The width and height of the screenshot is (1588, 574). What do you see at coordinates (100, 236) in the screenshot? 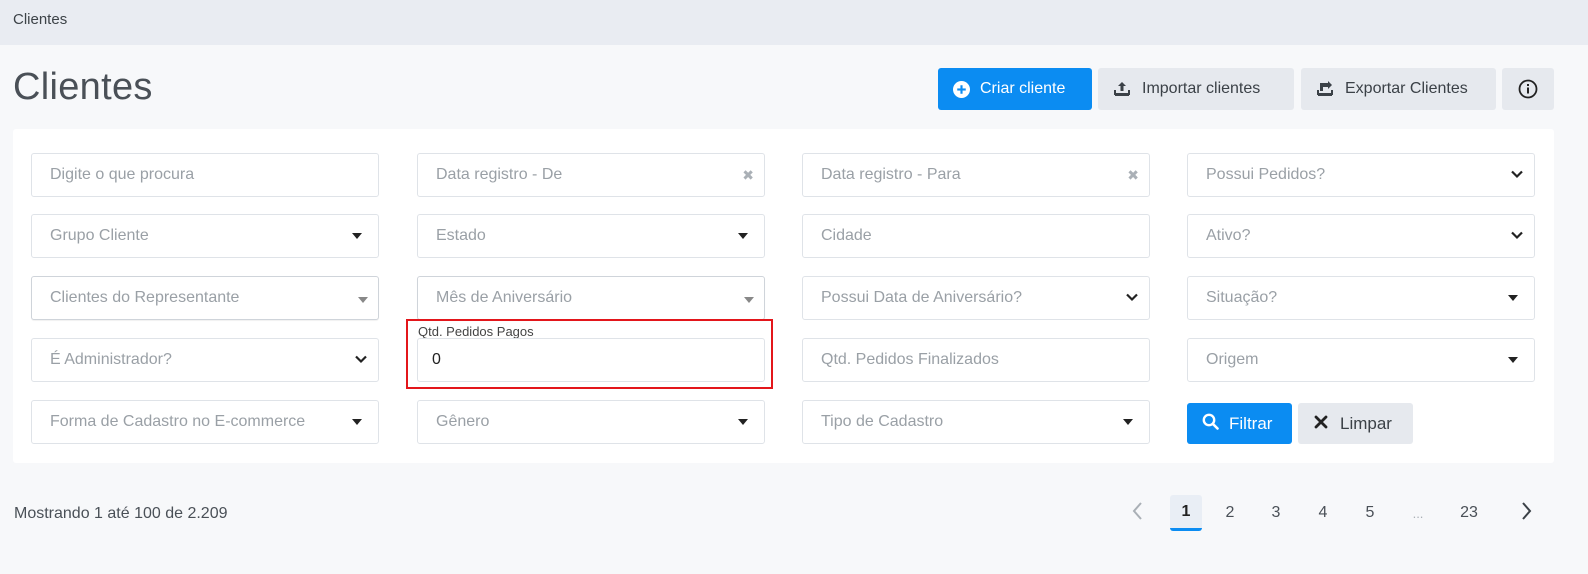
I see `client-group-label: Grupo Cliente` at bounding box center [100, 236].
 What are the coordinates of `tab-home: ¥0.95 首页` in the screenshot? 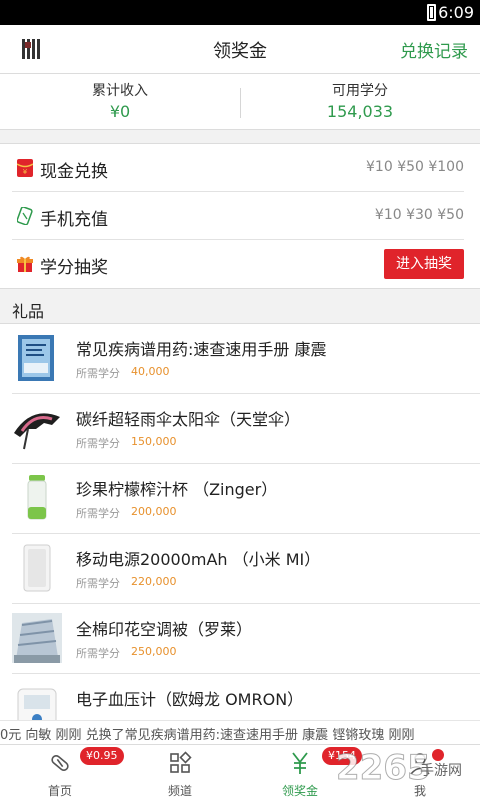 It's located at (62, 772).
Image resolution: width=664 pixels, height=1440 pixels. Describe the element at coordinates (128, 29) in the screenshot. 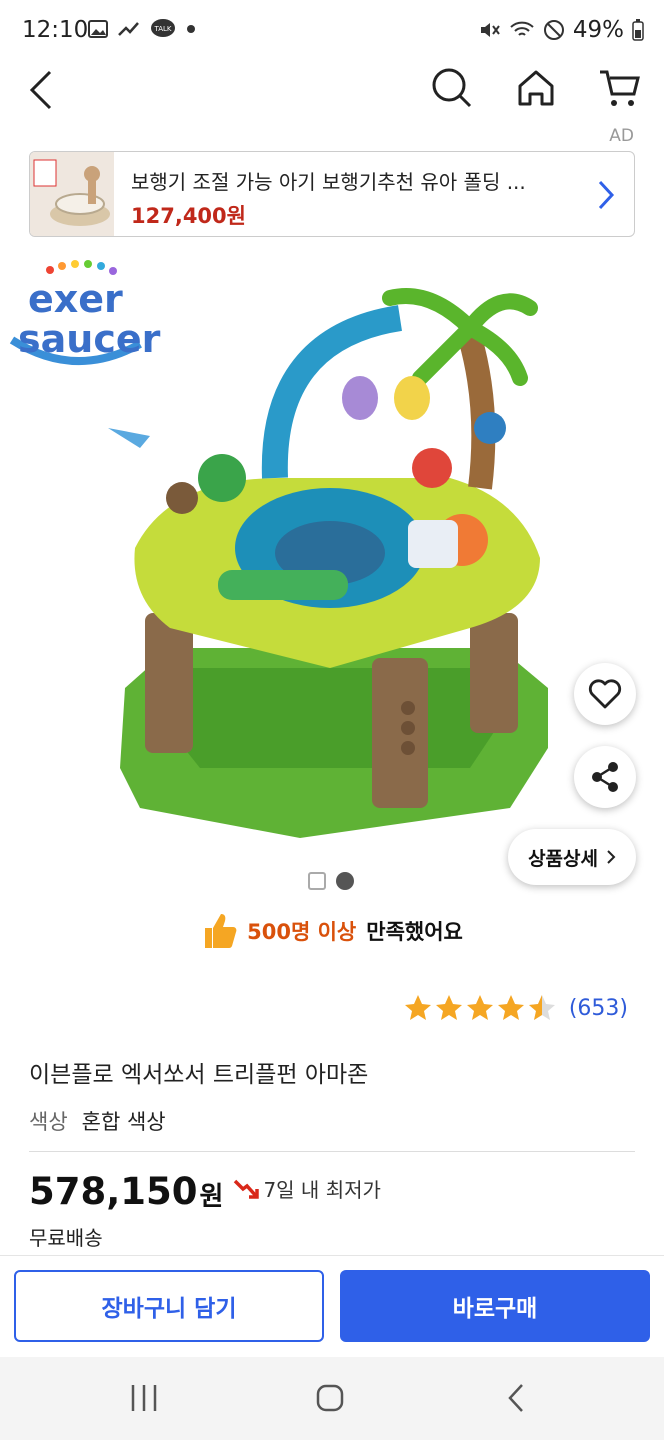

I see `trend-icon` at that location.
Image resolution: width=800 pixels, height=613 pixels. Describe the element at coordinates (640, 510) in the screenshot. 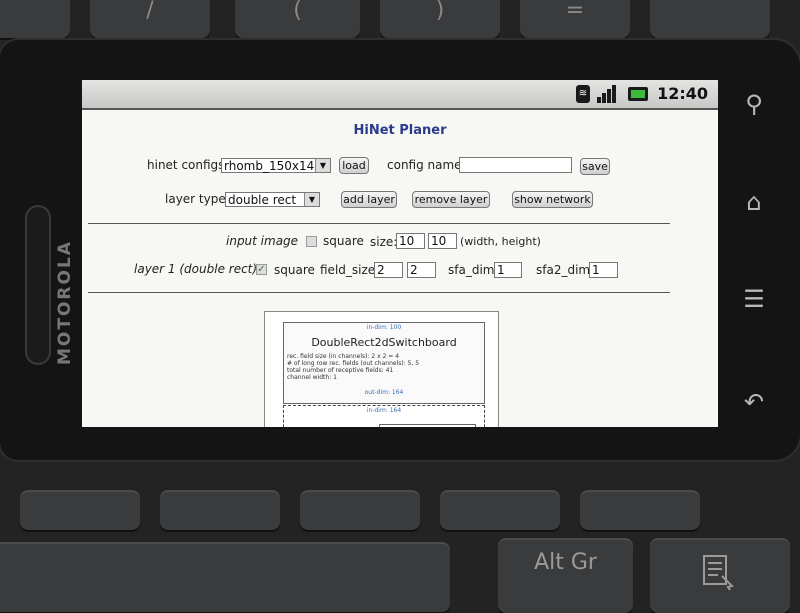

I see `key-row-2-e` at that location.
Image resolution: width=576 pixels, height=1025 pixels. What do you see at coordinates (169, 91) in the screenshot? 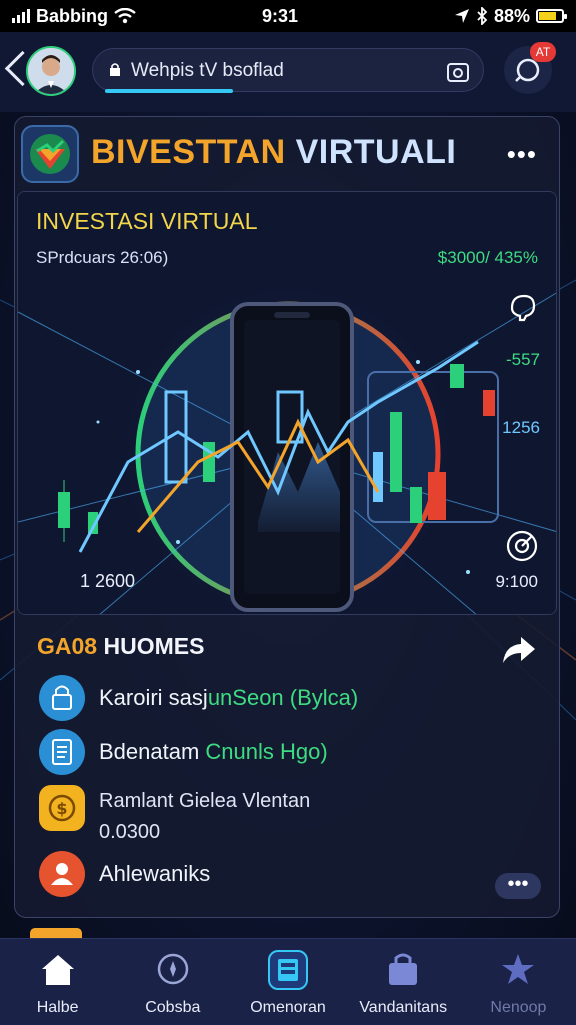
I see `loading-progress` at bounding box center [169, 91].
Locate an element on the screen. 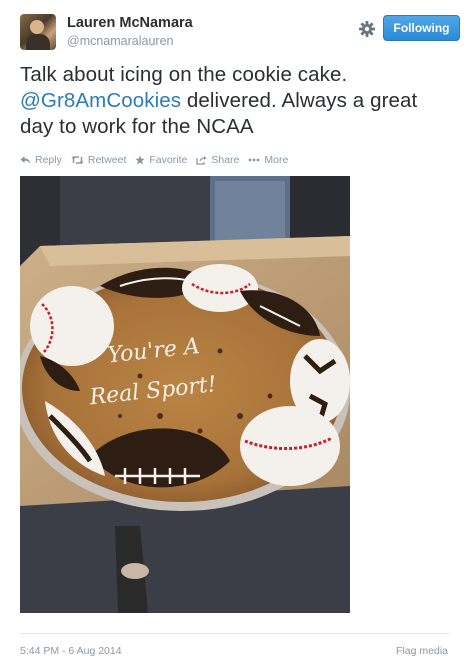 This screenshot has width=468, height=664. following-button: Following is located at coordinates (422, 28).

TASK OBJECTIVE: Can you write out the part of the data that opens with the line containing "Image resolution: width=800" and closes with the line containing "center [169, 91].", both of those lines included, leaving the pictures out?

RESPONSE BELOW:
Image resolution: width=800 pixels, height=613 pixels. Describe the element at coordinates (640, 510) in the screenshot. 

I see `key-row-2-e` at that location.
Image resolution: width=576 pixels, height=1025 pixels. What do you see at coordinates (169, 91) in the screenshot? 
I see `loading-progress` at bounding box center [169, 91].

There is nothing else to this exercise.